By 2019, the Walker family was well acquainted with the Alberta Children’s Hospital. Both Aliyah and her younger sister Madelyn were diagnosed with Cystinosis, a buildup of cystine crystals. For years their conditions were managed with medications and observation and both girls were healthy and vibrant.
Everything changed one afternoon at the top of Grassi Lakes. Madelyn started speaking strangely, like she had a mouthful of marbles, and her left hand was limp. The family scrambled down the mountain ready to take her to the hospital, but her symptoms disappeared, she seemed herself again. Five days later the symptoms came back and the family rushed her to an urgent care clinic. From there Madelyn was taken to the Alberta Children’s Hospital where the family received troubling news: Madelyn had moyamoya, a rare and progressive blood vessel disease that restricts flow in the brain. She was experiencing transient ischaemic attacks or TIAs, which are mini strokes. If left untreated, moyamoya would eventually cause strokes. She needed a surgery that would attach an artery to her brain to allow for better blood flow – two surgeries, one for each hemisphere. Surgeries come with their risk but her condition was worsening, and something needed to be done.
In quick succession Madelyn experienced numerous TIAs, and then strokes, while waiting for the surgery date.

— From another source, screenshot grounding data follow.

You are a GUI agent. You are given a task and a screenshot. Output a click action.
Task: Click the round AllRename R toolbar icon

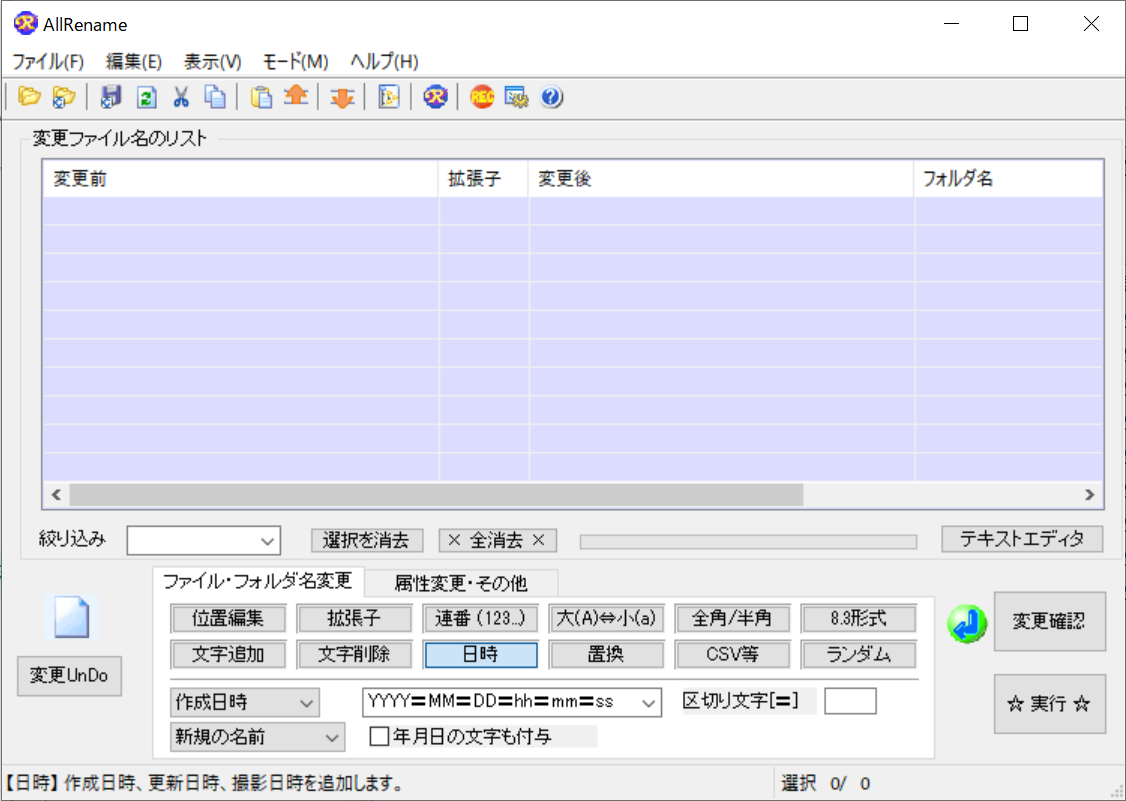coord(434,96)
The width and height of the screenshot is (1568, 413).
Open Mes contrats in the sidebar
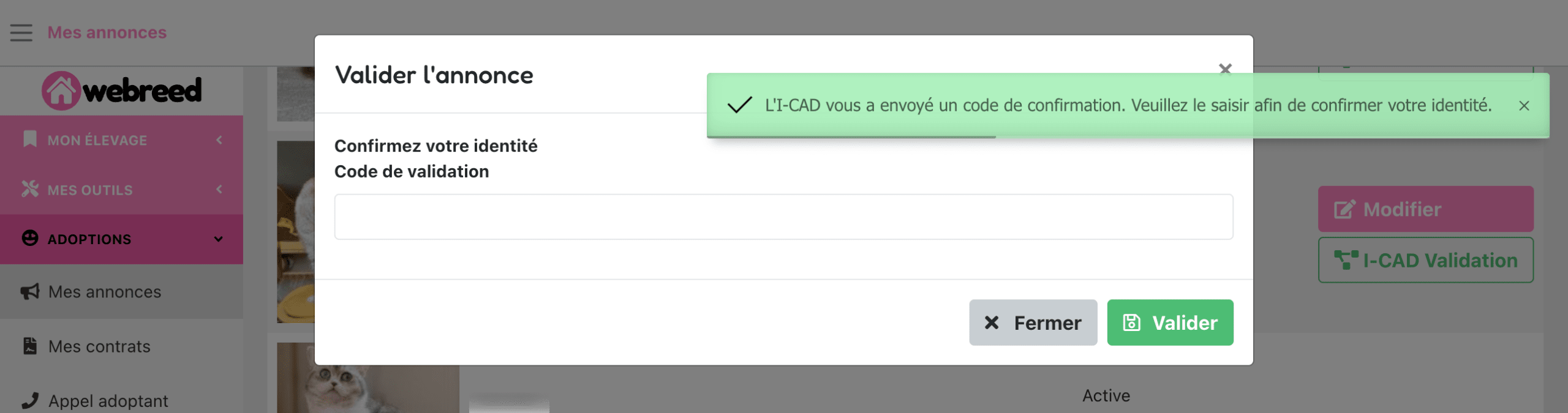click(x=99, y=346)
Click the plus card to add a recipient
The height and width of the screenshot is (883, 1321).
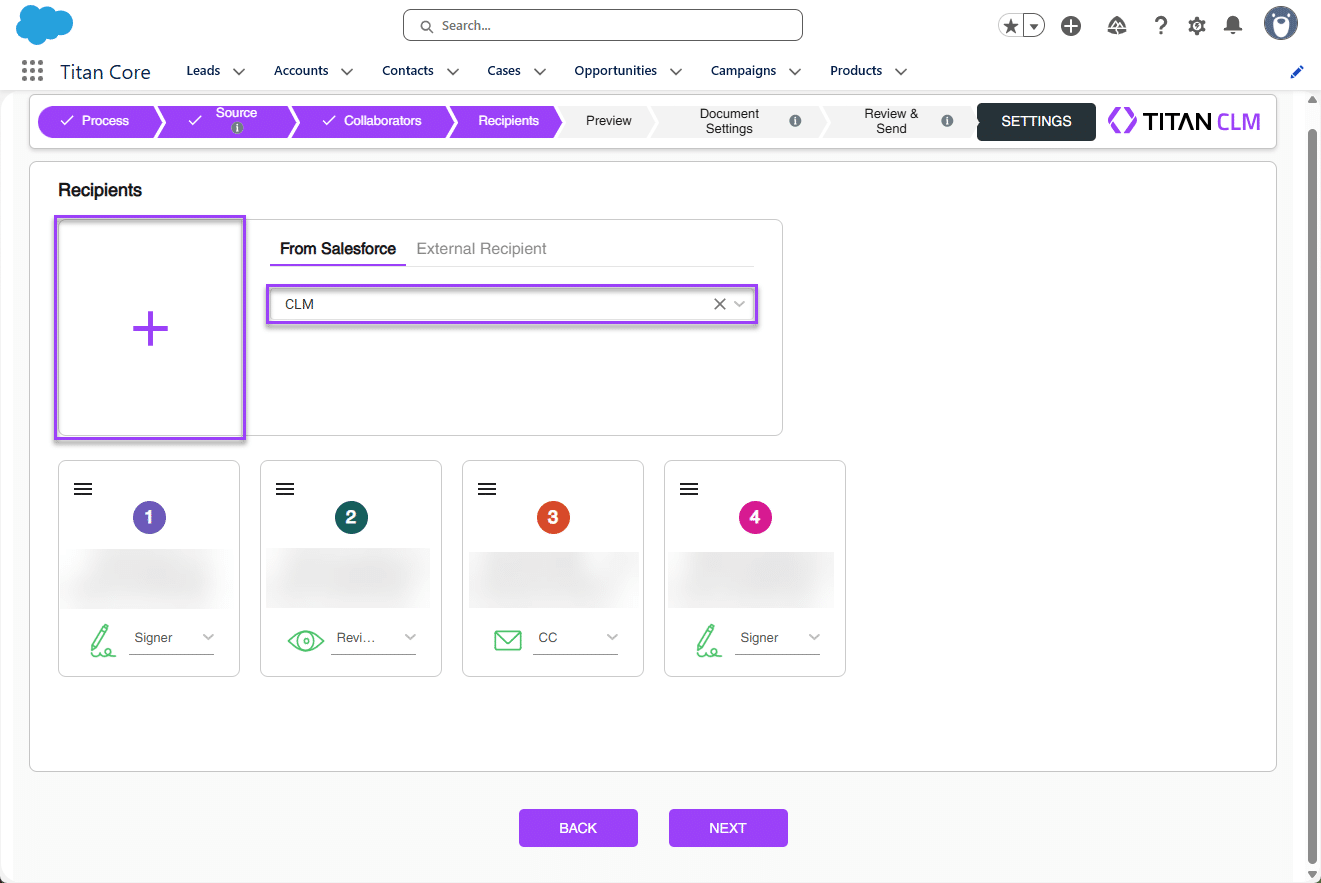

Finally came the surgery in October when she waved goodbye to her family from the bed, eager to wake up and eat a bowl of Rice Krispies. Her parents would instead be delivered devastating news: Their little girl had suffered a stroke in surgery, and she had lost her entire left side. She couldn’t speak, and in fact she was still at risk of strokes on the other side of her brain. While recovering from her first surgery and while just re-learning how to walk, sing and play, she suffered a fifth stroke. “It stole her speech, her laughter, her right arm, and her awareness,” says mom.
In January of 2020, Aliyah was also diagnosed with moyamoya. Her parents were terrified, however Aliyah’s surgery went smoothly and by summer she was riding bikes and horses and living as if she’d never had brain surgery. She is awaiting her second surgery as is Madelyn, who is again re-learning to walk. She is in school and receives therapy from a team of caregivers who are dedicated to maximizing the possibilities.